I think your topic is important, but must admit to doubts regarding the way you framed the thesis. It is not so much that I disagree with the idea that the  System/360 was a wonderful achievement, but you draw the claim so broadly that it can’t legitimately be evaluated: “a definitive manifestation of the best of historical humanity and humanities, and it has continued to develop in a definitive role as part of our shared humanity, now and into the unforeseeable future.”

 

To mention one issue, to sustain your argument you would have to demonstrate foreknowledge of the “unforeseeable future” which is by definition impossible. You also would run into problems from readers who challenge your assertion that an architecture devised by white men to serve the military industrial complex and corporate administration, etc. has a “definitive role in our shared humanity.” I don’t think your thesis needs to assert the inherent primary worth of certain activities over others to make a contribution.

 

So perhaps something more tightly drawn might work better? For example, if you wanted to focus on the technical and infrastructural legacy of the /360 you might argue, “The System/360 has a complex and underappreciated technological legacy, and the decisions made by its designers shaped taken for granted aspects of our digital world such as A, B and C. Without it, our lives would be very different.”

 

Or if you wanted to focus on the digital humanities side, you might write, “Although the importance of the System/360 to business data processing, scientific computation, and the evolution of systems software are well established, in this thesis I will argue that its contributions to the development of scholarship in the humanities are just as important. I focus particularly on A, B, and C. Without such accomplishments, the digital humanities movement would never have existed.”

 

Those are still very ambitious claims, but they are better aligned with what your research might plausibly be able to show and would not raise hackles.

 

Best wishes,

 

Tom

 

From: Members <members-bounces at lists.sigcis.org> On Behalf Of Reg Harbeck
Sent: Friday, July 17, 2020 2:38 PM
To: ggrider at lanl.gov; members at lists.sigcis.org
Subject: Re: [SIGCIS-Members] [EXTERNAL] Introduction and Humanity and the IBM System/360-descended mainframe

 

Thank you, Gary. This is an angle I could perhaps spend more time thinking about than I have so far. I appreciate the recommendation!

  - Reg Harbeck 

On Fri, 17 Jul 2020 19:33:36 +0000, "Grider, Gary Alan" < <mailto:ggrider at lanl.gov> ggrider at lanl.gov> wrote:

Interesting thesis topic.  If you trace 360 back a bit further I think you will find that the 360 descended in some degree from Stretch or at least what was learned from Stretch.

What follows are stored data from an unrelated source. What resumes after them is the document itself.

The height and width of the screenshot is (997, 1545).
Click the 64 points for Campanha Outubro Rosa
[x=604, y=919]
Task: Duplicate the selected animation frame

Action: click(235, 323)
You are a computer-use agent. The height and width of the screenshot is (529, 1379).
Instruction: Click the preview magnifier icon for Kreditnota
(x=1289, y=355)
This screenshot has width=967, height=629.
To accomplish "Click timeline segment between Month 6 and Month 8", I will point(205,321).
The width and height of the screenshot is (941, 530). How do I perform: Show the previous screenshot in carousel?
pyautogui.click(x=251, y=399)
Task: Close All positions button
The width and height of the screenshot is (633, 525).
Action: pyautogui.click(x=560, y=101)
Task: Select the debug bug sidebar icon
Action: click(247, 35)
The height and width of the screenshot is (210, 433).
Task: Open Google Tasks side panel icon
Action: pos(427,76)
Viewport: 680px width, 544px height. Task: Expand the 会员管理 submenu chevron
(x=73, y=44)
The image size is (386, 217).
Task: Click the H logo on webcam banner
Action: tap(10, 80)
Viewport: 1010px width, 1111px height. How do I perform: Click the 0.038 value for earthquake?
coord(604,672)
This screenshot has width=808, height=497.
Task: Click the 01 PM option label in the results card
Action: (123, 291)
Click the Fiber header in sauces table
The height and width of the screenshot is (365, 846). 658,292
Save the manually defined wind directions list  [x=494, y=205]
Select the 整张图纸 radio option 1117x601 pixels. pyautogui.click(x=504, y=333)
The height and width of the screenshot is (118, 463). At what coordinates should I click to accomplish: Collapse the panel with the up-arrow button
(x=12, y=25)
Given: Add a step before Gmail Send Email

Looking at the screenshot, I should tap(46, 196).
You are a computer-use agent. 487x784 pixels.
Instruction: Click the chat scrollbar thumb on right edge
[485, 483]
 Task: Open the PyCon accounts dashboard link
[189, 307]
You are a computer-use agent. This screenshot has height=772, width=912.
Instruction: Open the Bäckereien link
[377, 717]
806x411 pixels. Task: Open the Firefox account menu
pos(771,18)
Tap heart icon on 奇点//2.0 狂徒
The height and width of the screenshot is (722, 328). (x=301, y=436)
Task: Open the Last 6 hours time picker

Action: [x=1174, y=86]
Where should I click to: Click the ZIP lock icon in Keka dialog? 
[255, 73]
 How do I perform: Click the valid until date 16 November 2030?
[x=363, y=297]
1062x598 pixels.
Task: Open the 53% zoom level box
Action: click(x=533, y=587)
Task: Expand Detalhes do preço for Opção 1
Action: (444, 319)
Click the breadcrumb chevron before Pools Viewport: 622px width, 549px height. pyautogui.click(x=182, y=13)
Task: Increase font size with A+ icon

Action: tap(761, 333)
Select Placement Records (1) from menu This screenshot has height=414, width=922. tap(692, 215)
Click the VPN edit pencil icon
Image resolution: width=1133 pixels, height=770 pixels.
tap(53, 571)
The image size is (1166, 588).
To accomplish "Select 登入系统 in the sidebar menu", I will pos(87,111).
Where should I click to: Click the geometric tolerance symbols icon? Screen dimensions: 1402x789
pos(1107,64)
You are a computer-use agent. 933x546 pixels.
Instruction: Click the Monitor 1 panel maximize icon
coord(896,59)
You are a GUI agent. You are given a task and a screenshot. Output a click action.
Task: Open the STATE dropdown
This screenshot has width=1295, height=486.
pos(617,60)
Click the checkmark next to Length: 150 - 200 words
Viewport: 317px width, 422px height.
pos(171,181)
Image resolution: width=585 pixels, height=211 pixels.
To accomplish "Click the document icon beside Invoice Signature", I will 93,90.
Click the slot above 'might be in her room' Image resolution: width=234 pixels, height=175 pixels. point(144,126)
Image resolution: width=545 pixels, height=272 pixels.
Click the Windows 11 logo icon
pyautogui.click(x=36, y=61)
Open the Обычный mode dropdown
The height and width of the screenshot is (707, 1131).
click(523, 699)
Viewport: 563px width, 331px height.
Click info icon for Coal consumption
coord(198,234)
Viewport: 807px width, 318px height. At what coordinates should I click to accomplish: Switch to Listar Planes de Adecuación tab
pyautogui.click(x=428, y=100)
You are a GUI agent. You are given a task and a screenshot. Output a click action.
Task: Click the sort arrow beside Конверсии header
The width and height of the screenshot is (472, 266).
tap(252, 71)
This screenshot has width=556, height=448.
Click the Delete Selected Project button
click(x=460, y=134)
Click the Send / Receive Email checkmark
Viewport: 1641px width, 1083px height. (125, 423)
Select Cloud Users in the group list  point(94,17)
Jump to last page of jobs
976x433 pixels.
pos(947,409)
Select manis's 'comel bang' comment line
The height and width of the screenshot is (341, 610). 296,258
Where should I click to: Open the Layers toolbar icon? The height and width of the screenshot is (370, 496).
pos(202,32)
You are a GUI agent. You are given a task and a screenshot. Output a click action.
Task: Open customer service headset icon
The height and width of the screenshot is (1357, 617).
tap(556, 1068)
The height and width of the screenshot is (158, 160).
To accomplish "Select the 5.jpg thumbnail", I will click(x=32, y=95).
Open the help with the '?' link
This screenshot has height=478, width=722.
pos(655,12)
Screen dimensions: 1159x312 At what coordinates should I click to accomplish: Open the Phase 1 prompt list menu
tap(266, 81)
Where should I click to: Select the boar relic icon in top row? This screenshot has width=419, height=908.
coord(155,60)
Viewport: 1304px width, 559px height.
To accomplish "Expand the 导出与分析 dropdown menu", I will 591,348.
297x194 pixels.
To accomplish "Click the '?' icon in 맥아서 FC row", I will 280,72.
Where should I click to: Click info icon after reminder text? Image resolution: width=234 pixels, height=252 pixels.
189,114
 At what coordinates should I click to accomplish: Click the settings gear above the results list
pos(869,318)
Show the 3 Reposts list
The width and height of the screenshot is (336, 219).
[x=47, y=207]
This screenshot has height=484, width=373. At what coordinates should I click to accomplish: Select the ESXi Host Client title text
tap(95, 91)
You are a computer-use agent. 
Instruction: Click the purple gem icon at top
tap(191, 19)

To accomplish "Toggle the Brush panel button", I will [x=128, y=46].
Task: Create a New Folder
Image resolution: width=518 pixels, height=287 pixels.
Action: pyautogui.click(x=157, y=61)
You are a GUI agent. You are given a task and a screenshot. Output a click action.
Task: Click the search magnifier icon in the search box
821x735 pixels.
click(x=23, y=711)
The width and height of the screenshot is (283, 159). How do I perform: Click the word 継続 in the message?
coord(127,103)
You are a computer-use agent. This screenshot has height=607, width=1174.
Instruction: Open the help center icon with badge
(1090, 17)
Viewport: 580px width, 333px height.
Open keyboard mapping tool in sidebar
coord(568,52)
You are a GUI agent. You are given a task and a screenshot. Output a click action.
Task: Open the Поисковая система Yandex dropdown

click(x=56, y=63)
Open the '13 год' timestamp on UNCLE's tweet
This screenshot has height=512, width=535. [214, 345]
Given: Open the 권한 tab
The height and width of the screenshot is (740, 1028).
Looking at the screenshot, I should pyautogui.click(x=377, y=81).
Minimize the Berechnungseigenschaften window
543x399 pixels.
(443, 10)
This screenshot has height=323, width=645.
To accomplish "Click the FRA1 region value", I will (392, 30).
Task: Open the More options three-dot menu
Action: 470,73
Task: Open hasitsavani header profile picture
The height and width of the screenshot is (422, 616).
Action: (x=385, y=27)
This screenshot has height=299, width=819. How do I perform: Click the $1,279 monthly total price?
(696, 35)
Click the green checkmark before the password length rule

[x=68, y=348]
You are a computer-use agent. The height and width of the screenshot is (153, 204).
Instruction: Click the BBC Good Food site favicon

Since I walk by the building built for Stretch at Los Alamos every day, While I am not sure that the Cold War represents the best in humanity, it is a slightly different angle to your quest.

Not sure if the Stretch 360 predecessor adds to your humanities angle but much has been written about the Stretch project and the people involved were a bit of a who’s who in Computing of that era.

 

Gary Grider

LANL

 

From: Members < <mailto:members-bounces at lists.sigcis.org> members-bounces at lists.sigcis.org> on behalf of Reg Harbeck < <mailto:reg at harbeck.ca> reg at harbeck.ca>
Date: Friday, July 17, 2020 at 1:24 PM
To: " <mailto:members at lists.sigcis.org> members at lists.sigcis.org" < <mailto:members at lists.sigcis.org> members at lists.sigcis.org>
Subject: [EXTERNAL] [SIGCIS-Members] Introduction and Humanity and the IBM System/360-descended mainframe

 

Hello, SIGCIS. I am happy to have joined your listserv and be in such excellent company.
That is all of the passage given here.